アーカイブ用光ディスク製品認証制度について

はじめに

図書館、博物館、公文書館などでは、資料をデジタル化し、長期間保存するというニーズがありますが、このほかに民間企業でも、例えば製造業では設計データ、品質データ、などは大切な財産であり、長期間データを保存することが求められています。
進歩の早いデジタル情報技術において、この貴重な財産を如何に安定的に保存するかが課題となりますが、光ディスクのフォーマットはISO、JISで規格化されており互換性が確保されているほか、民生ベースのフォーマットであるため、ドライブは長期にわたって供給されると期待できます。

アーカイブ用光ディスク製品認証制度は、公益社団法人日本文書情報マネジメント協会(以下「JIIMA」)が、アーカイブ用光ディスク製品の品質の高さを認証する制度です。 この認証した製品を使うことで高品質な光ディスクによる長期保存が期待できます。

目的

光ディスクは、一般的に他の電子記録媒体に比べて長期間に渡る記録保存が可能な媒体特性も持っています。しかしアーカイブ用途(電子データを30年以上保存する)に用いる場合は、より信頼性の高いディスクに対し、信頼できる方法で記録する必要があります。
JIIMAでは、光ディスクとドライブの組み合わせを検証し、十分な品質を確保できる組み合わせについて認証することとしました。

認証制度について

認証制度について

認証を受けたディスクとドライブの組み合わせで、ディスクに記録した時の品質は、JIS Z 6017(電子化文書の長期保存方法)の規定で定めるところの「良好な状態」を満足するとともに、ディスクは ISO/IEC 16963 準拠の寿命試験で推定寿命が30年以上あることとしています。

認証製品について

アーカイブ用光ディスク製品として認証した製品には、上のようなロゴの表示を認めています。

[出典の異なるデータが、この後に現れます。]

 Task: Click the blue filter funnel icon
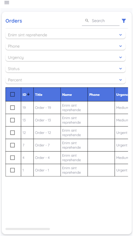pyautogui.click(x=124, y=21)
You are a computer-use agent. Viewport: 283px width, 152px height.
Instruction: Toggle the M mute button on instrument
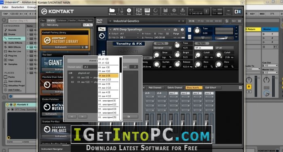pos(190,37)
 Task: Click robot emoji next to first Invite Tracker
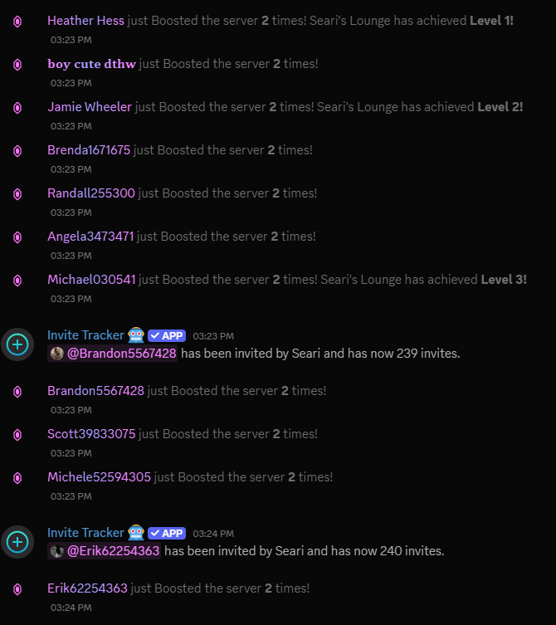(x=136, y=335)
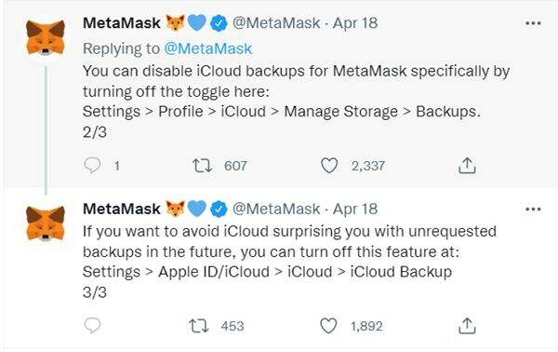Open the Apr 18 timestamp of second tweet
Image resolution: width=558 pixels, height=352 pixels.
(355, 209)
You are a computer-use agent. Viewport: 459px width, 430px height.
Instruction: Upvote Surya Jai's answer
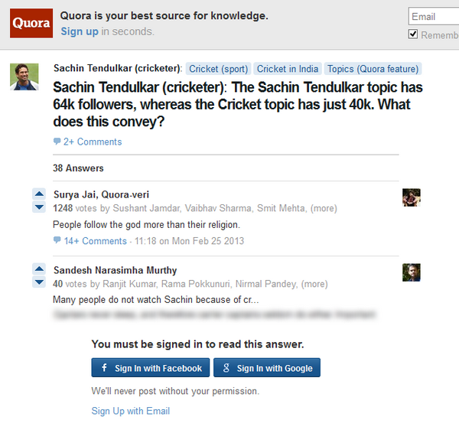(39, 194)
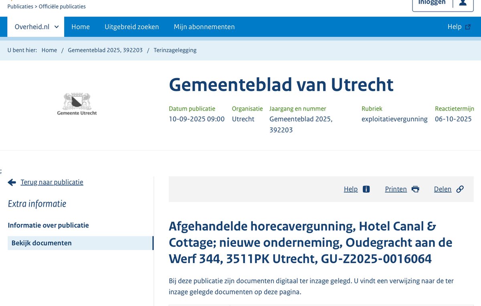Switch to the Uitgebreid zoeken tab
Viewport: 481px width, 306px height.
tap(132, 26)
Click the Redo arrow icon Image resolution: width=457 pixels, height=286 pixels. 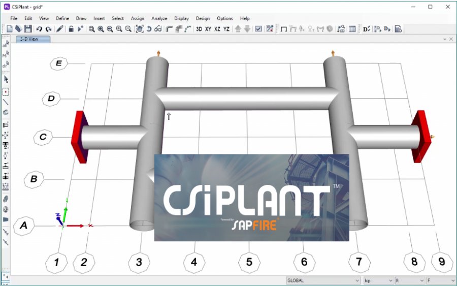[48, 29]
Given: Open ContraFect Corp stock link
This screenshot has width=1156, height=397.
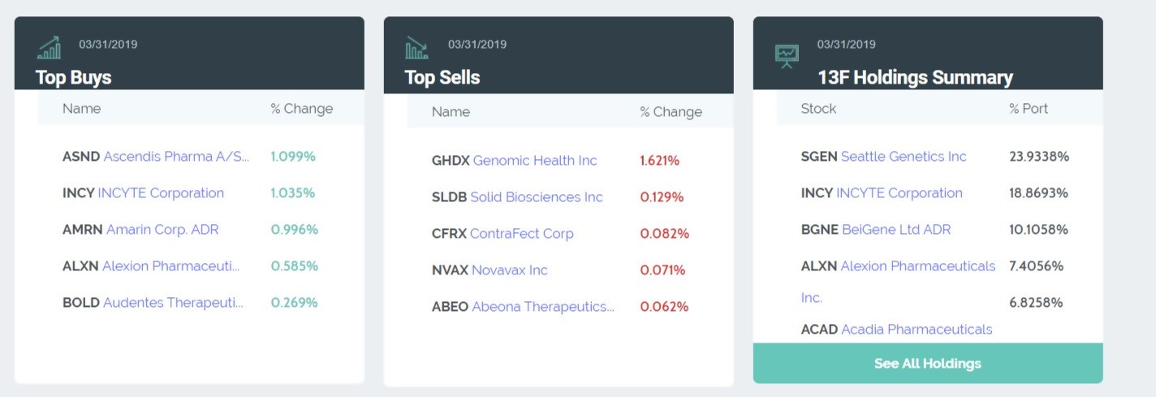Looking at the screenshot, I should coord(521,233).
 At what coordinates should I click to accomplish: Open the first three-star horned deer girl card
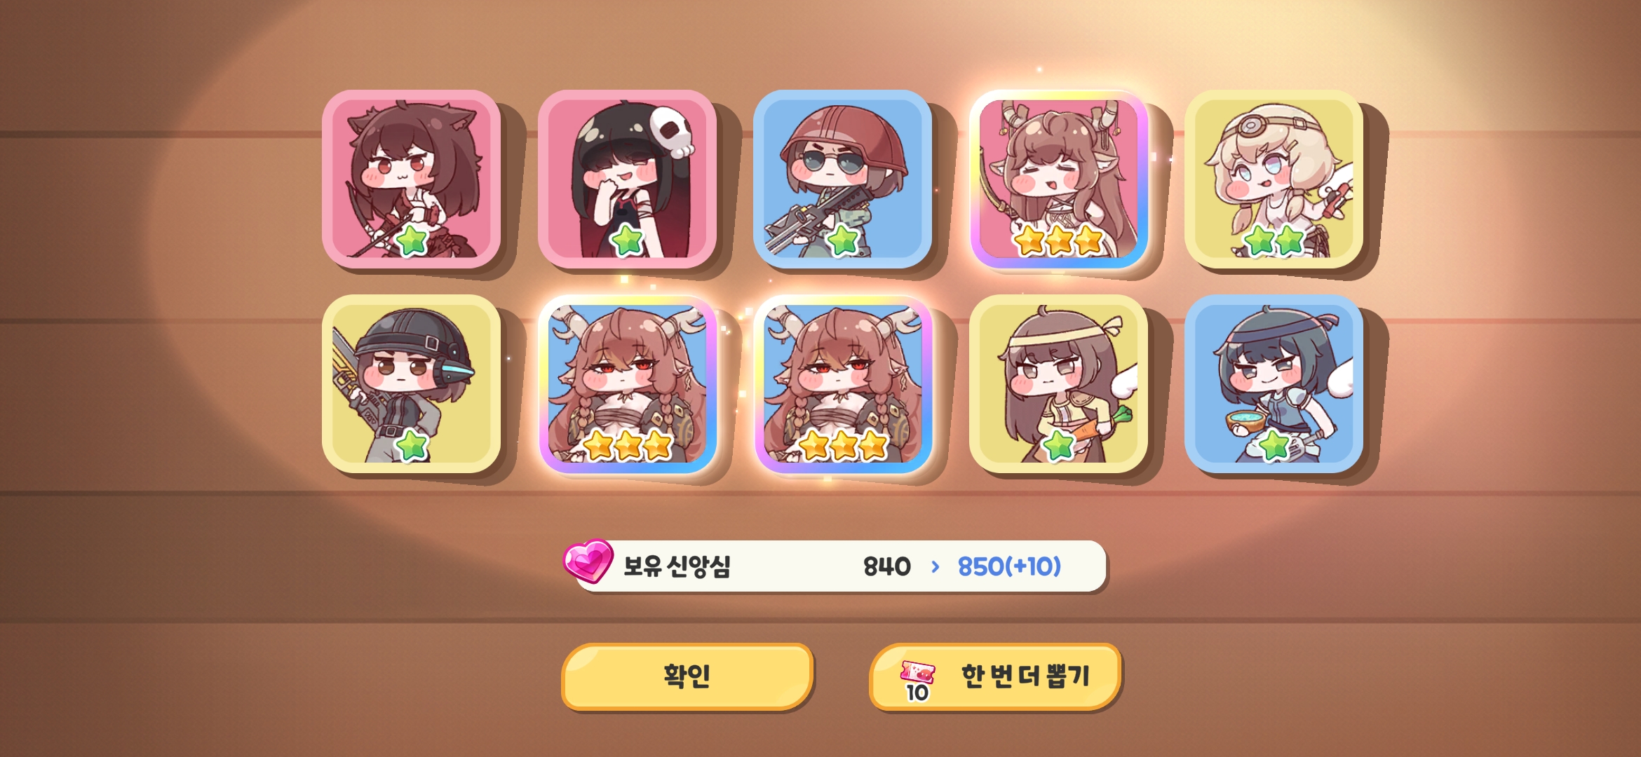[627, 383]
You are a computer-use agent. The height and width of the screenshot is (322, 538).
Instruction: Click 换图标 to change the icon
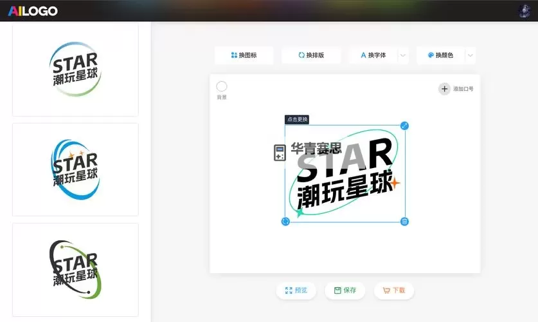(244, 55)
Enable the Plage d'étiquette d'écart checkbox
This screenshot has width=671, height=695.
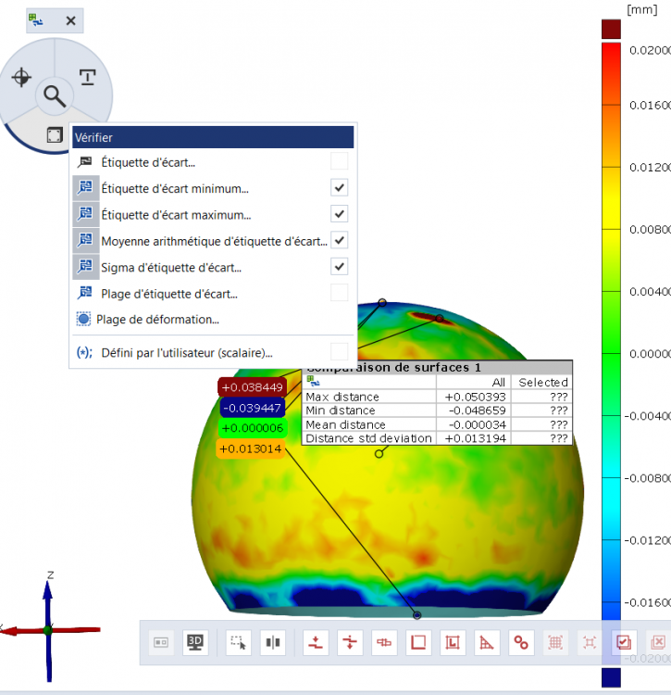[x=340, y=293]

光ディスクやドライブはそれぞれ別の製品として販売されていますが、アーカイブ用途として適した品質が得られるのは、指定した組み合わせの時に限ります。(Q&AのQ2参照のこと)

認証製品とは、その製品が工場から出荷された時点で、アーカイブ用途として十分な品質を保持していることを認証するもので、その製品が使用されるまでの取り扱いや保管環境などによって劣化する可能性もあり、必ずしも書き込まれたデータが十分な品質を持っていることを保証するものではありません。

アーカイブ用光ディスクの取扱、保存について

貴重なデータを長期間保存するには、アーカイブ用光ディスク製品を用いるだけでなく、作成時や保存では、JIS Z 6017に規定された方法に準拠し、安全を確保してください。

1. 記録媒体は正、副2式を作成し、1式は同一災害が及ばない遠隔地に保存する。
2. 保存媒体を取り扱う時は、記録メディア工業会が作成した「光ディスクの取扱い上の注意」を参考とする。
3. 光ディスクの保存環境は、下表による。長期保存専用に防火及び耐震設備を備えた環境で保存することが望ましい。

  • 長期保存環境:専用の長期保管庫に保存するほうが、光ディスクを長期に保存できる。
  • オフィス環境:オフィス環境の保存でも、媒体移行していくことで運用できる。
保存条件 長期保存環境 オフィス環境
温度 ℃ 10 ~ 25 5 ~ 30
湿度 % 40 ~ 60 15 ~ 80
じんあい(塵埃) じんあいの少ない環境 じんあいの少ない環境
保管庫の構造 耐火構造で、施錠管理できる。
外光を受けない、結露しない。
施錠管理できる。
外光を受けない、結露しない。
その他 有害な気体が存在しない。 有害な気体が存在しない。

(「光ディスクの保存環境」 JIS Z 6017:2013 表3)

詳しくはこちらのページを参照してください。

JIS X 6257 に基く認証について

アーカイブ用光ディスク製品認証制度は、“JIIMA長期保存用光ディスクを用いたアーカイブガイドライン” 及び “JIS Z 6017:電子化文書の長期保存方法”に基き、JIIMA初のJIS準拠の認証制度として2014年に運用が開始されました。
その後、“JIS X 6257:長期データ保存用光ディスクの品質判別方法及び長期保存システムの運用方法”が制定され、本認証制度がさらに補強、推進されています。
この間、デジタル情報の爆発的な普及に伴い、デジタル情報 の“記録”から“アーカイブ保存”への需要が急速に高まり、オフライン(省エネルギー)でデータアーカイブ保存が可能なアーカイブ用光ディスク製品への注目が集まってきました。
また、電子化文書及びデジタルデータの保存として用いられる記録形光ディスクの普及と記録品質の信頼性を向上させることを目的として、ディスク欠陥等により不完全な記録が行われた際に記録データの交替処理を行う欠陥管理機能(以後DM光ディスク)の採用が検討されました。
このDM光ディスクは、アーカイブ保存用光ディスクとして経済産業省の“2020年度省エネルギー等に関する国際標準の獲得・普及促進事業”の中で採択され、2022年度には当該事業として前記のJIS X 6257にDMディスクの採用を追加した改正JISが制定されることになりました。

上記経緯をもとに、これまでの製品認証に加え、改正JIS X 6257に基くアーカイブ用光ディスク製品認証制度の運用を2022年11月21日より開始します。